Wrap the Spring Rolls
- When ready to prepare the spring rolls, place a wrapper on a clean work surface (keep the remaining wrappers covered with a damp towel) with your cornstarch slurry ready beside you.
- Add 25g of filling in the middle of the wrapper. Fold the corner closest to you over the filling and tuck and pull it towards you to form the roll. Fold the two sides over the roll like an envelope, making sure it is in a straight line with how you will be rolling the spring roll. Using the cornstarch slurry, wet the envelope sides and then roll the spring roll away from you for one or two folds.
- Now wet the top corner of the envelope and continue rolling the spring roll tightly away from you until it is a nice little roll. Place it seam side down on a baking sheet covered with plastic wrap or another baking sheet.
Fry the Spring Rolls
- Once all of the spring rolls are ready, heat a large heavy bottom pot or skillet over medium-high heat with at least 1 inch of oil at the bottom. Do not fill over halfway up the sides of the pot. Once the oil reaches 375 – 400°F, add about 10 spring rolls to the pot one at a time, careful not to initially overcrowd or add them too quickly. This can be dangerous and lead to overflow from bubbling.

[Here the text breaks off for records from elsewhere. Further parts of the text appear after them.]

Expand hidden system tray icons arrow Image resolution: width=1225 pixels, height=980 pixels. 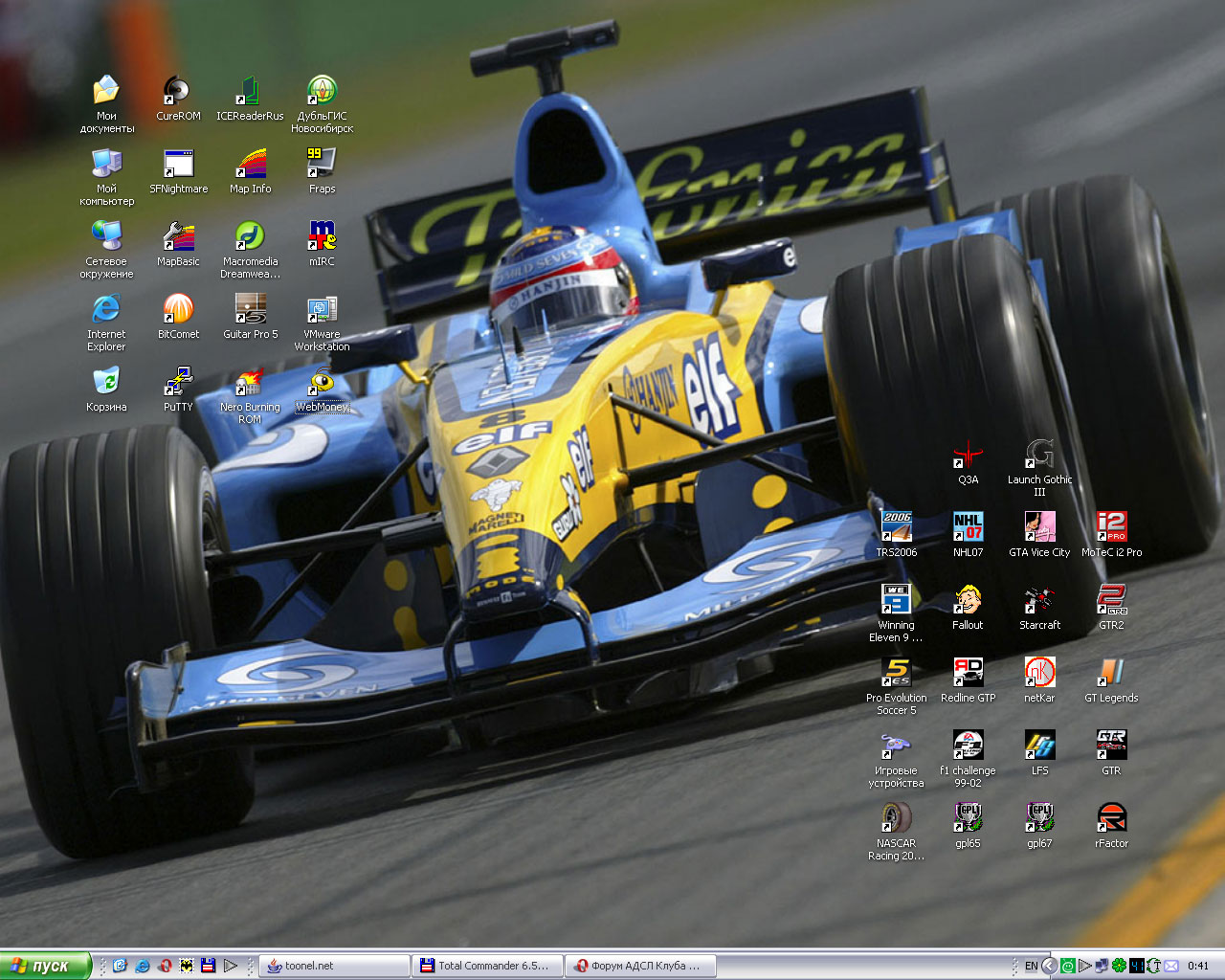coord(1049,966)
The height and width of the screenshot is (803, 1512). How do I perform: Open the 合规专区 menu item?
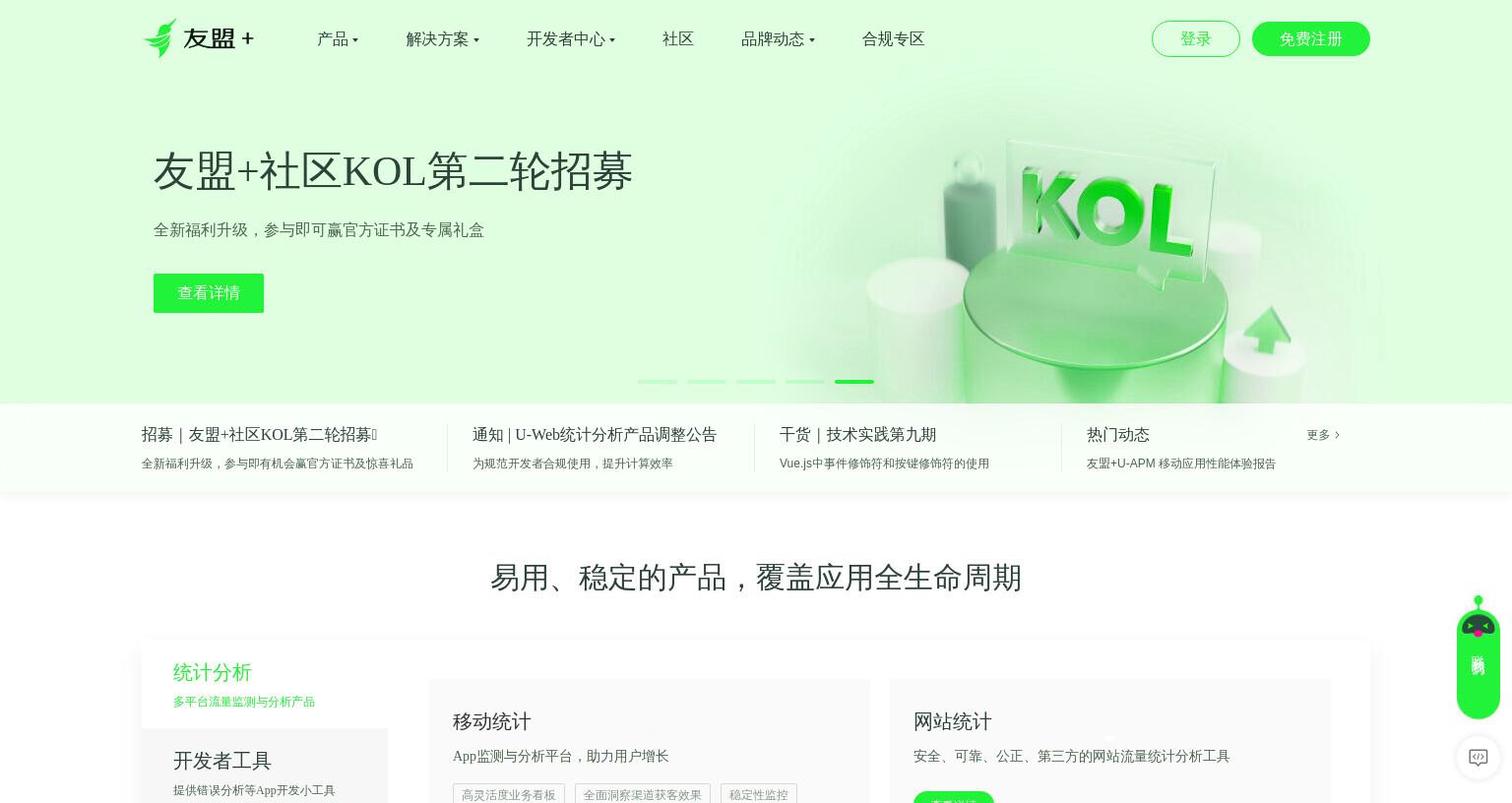click(894, 39)
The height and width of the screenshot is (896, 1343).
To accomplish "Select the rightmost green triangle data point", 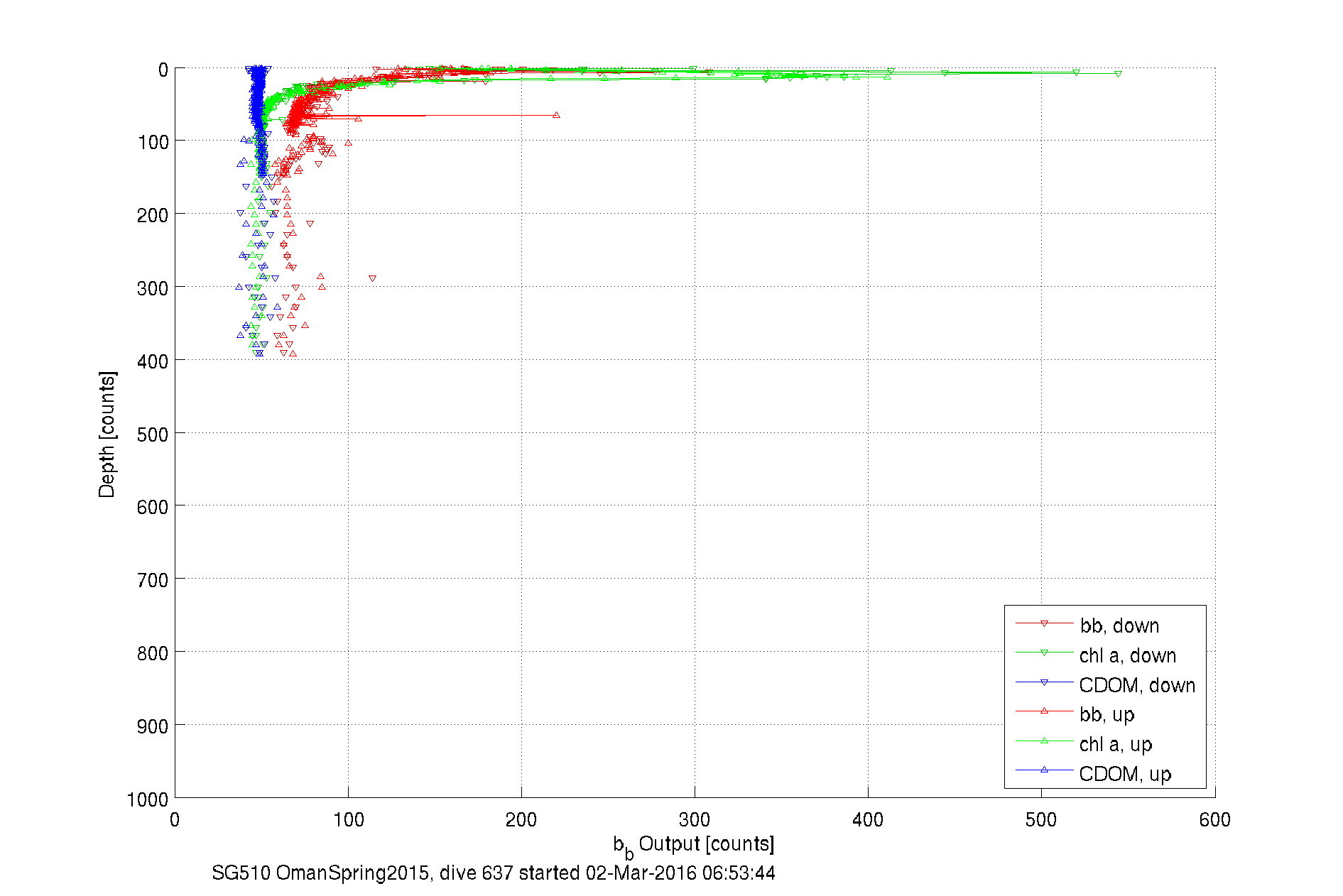I will tap(1118, 74).
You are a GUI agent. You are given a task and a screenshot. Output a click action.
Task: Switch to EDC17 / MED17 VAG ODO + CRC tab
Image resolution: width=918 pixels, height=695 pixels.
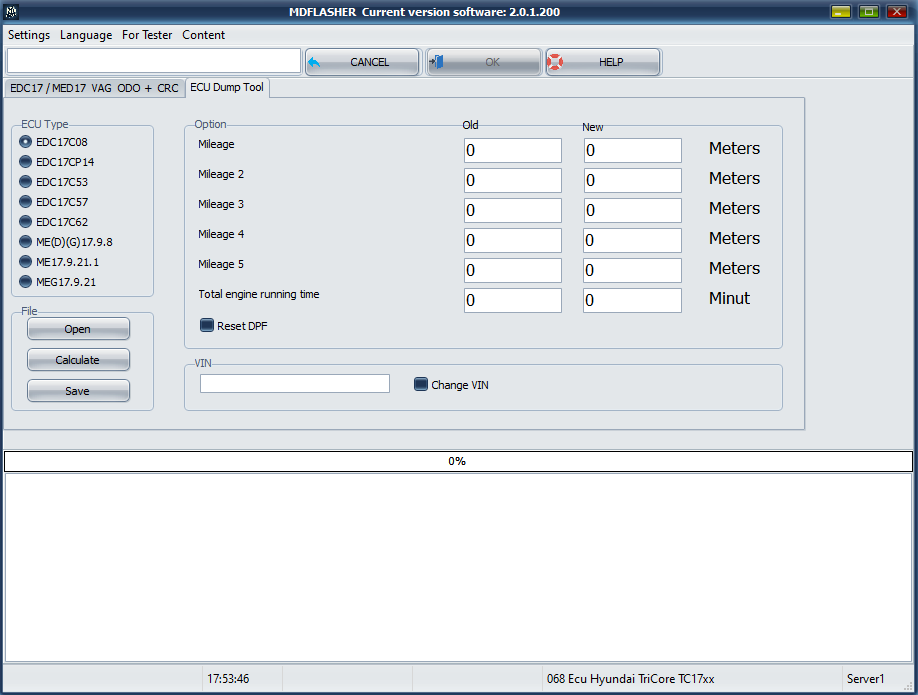tap(94, 88)
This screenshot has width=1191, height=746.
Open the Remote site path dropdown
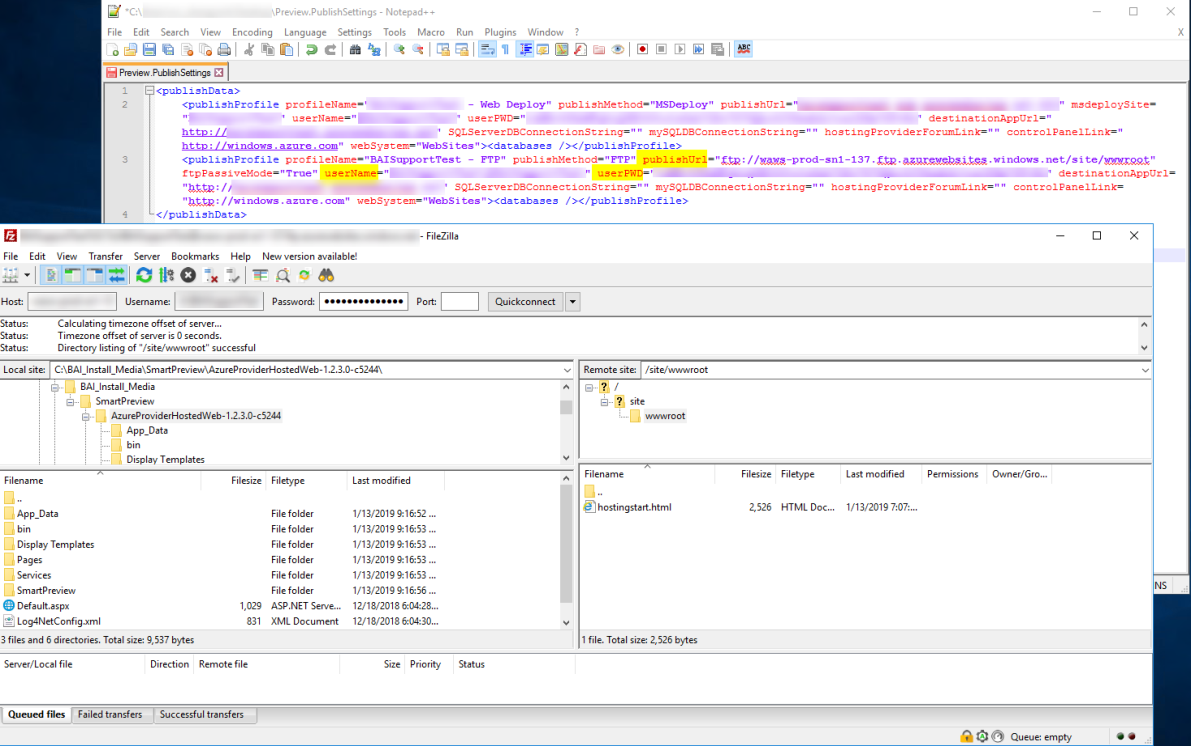click(x=1145, y=370)
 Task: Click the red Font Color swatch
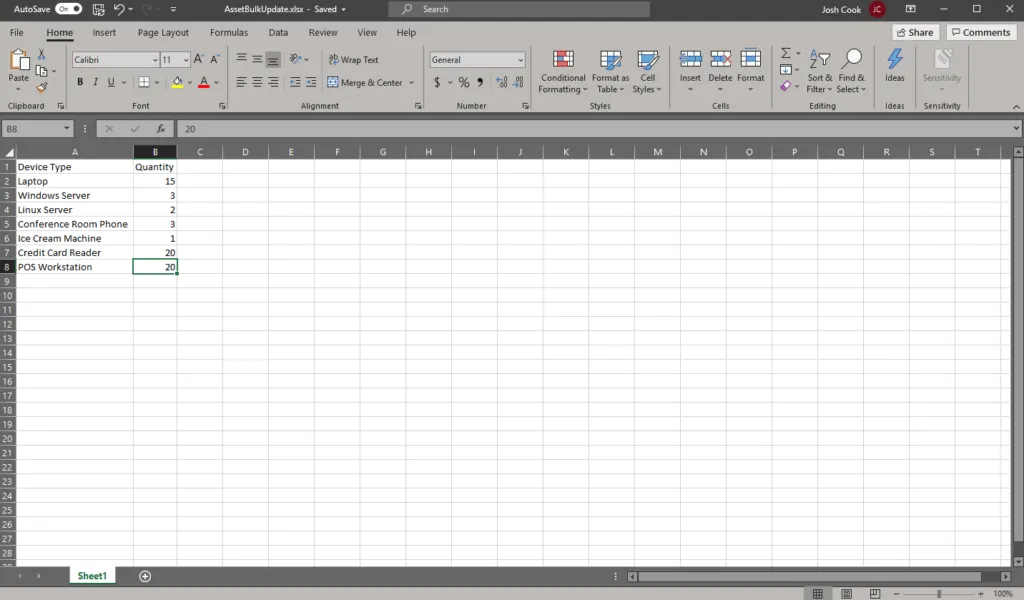tap(203, 82)
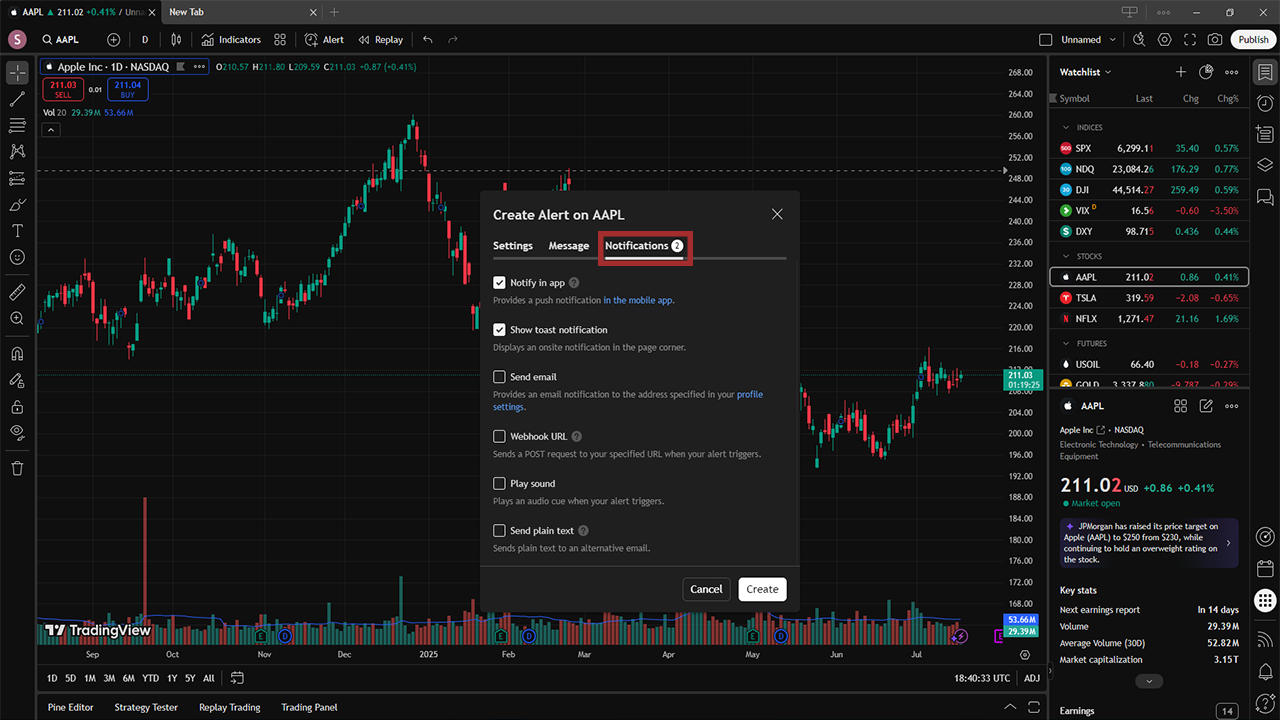Enable the Send email checkbox
Viewport: 1280px width, 720px height.
click(x=499, y=377)
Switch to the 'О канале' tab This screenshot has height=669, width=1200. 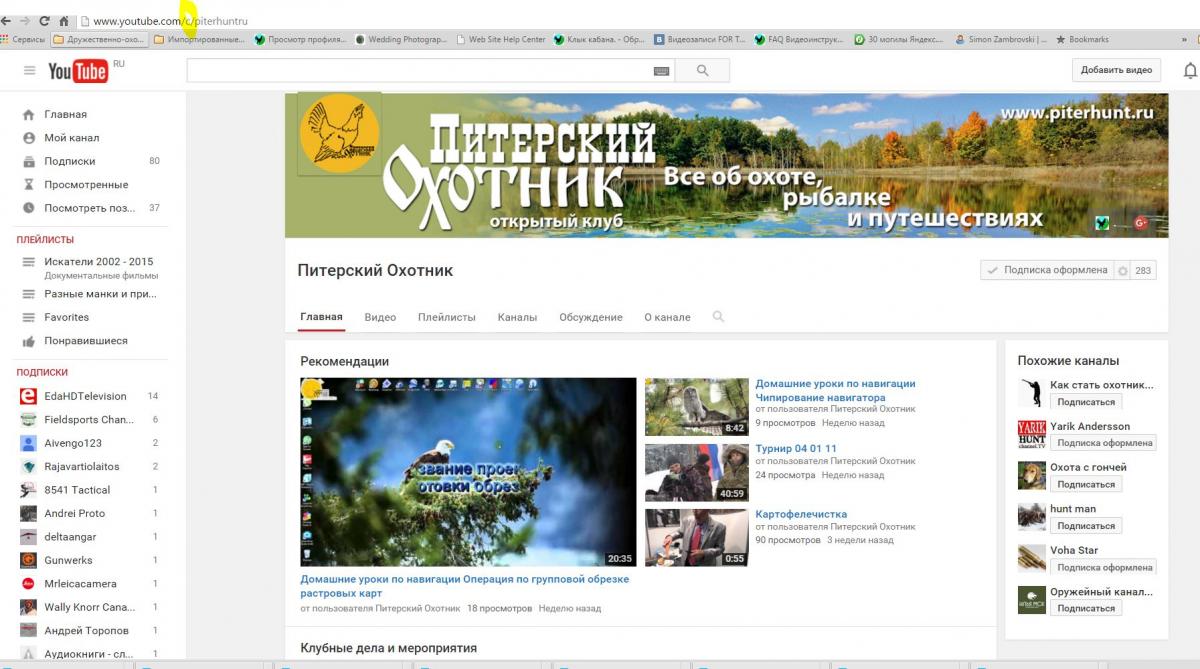pos(667,317)
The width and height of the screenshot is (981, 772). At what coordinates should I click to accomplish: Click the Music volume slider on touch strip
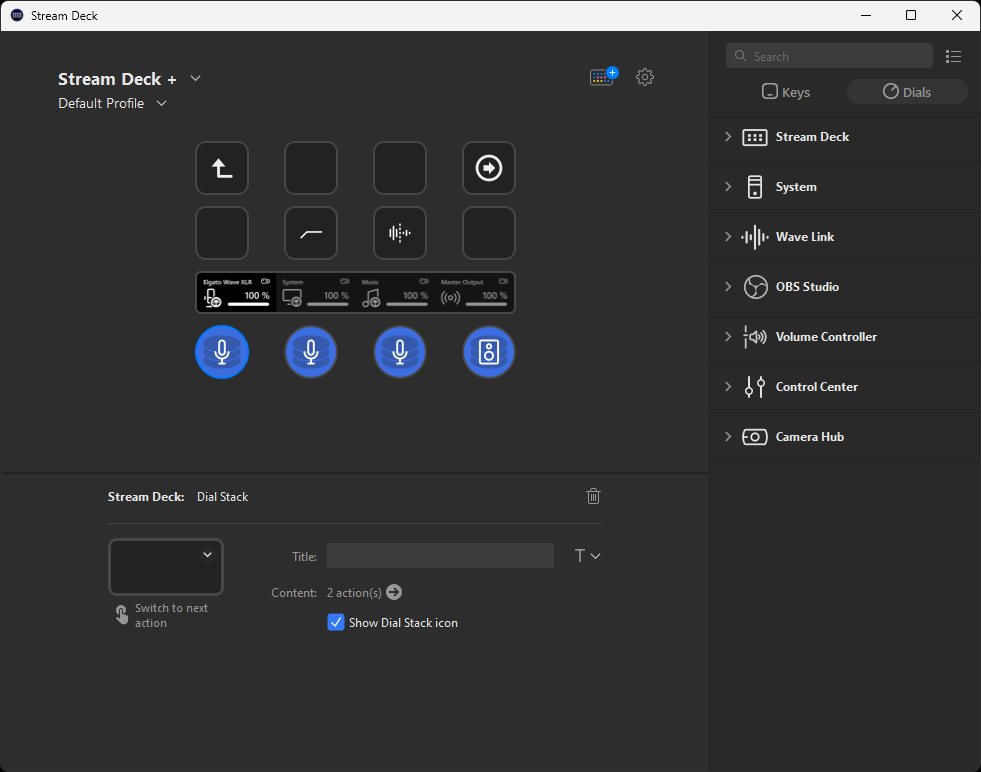407,304
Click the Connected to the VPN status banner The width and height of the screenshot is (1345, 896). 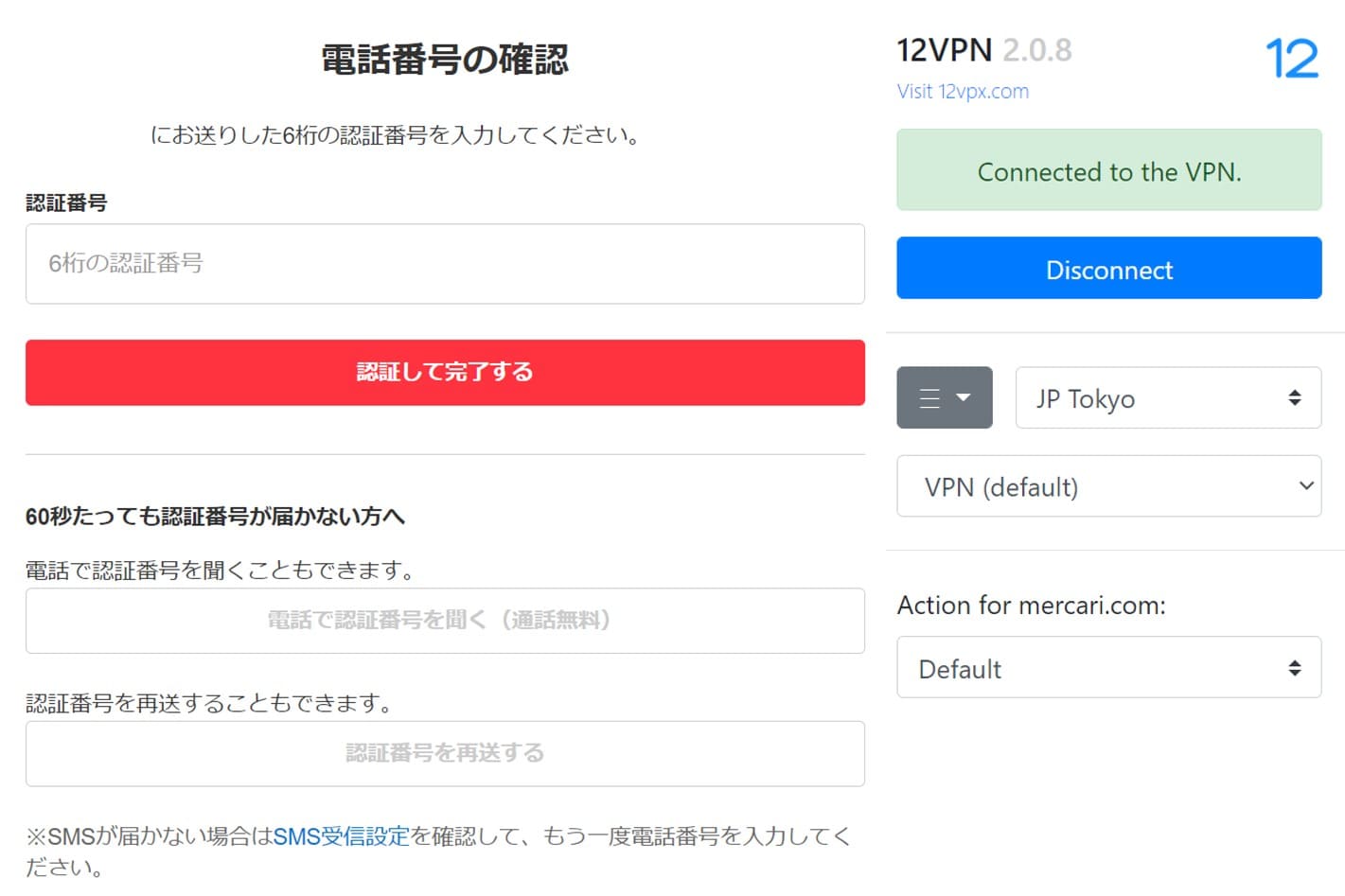[1108, 171]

- Cook until they turn a light golden brown (5 minutes), then set aside to drain and cool. Repeat with the remaining rolls.
Freeze and Reheat
- To freeze the extra rolls once they’re cooked, place them on a large baking tray in a single layer and freeze them before separating and storing in an airtight container or freezer bag. Reheat in an air fryer for 8-10 minutes at 350°F or in the oven at 375°F for 15 – 20 minutes, do not thaw first.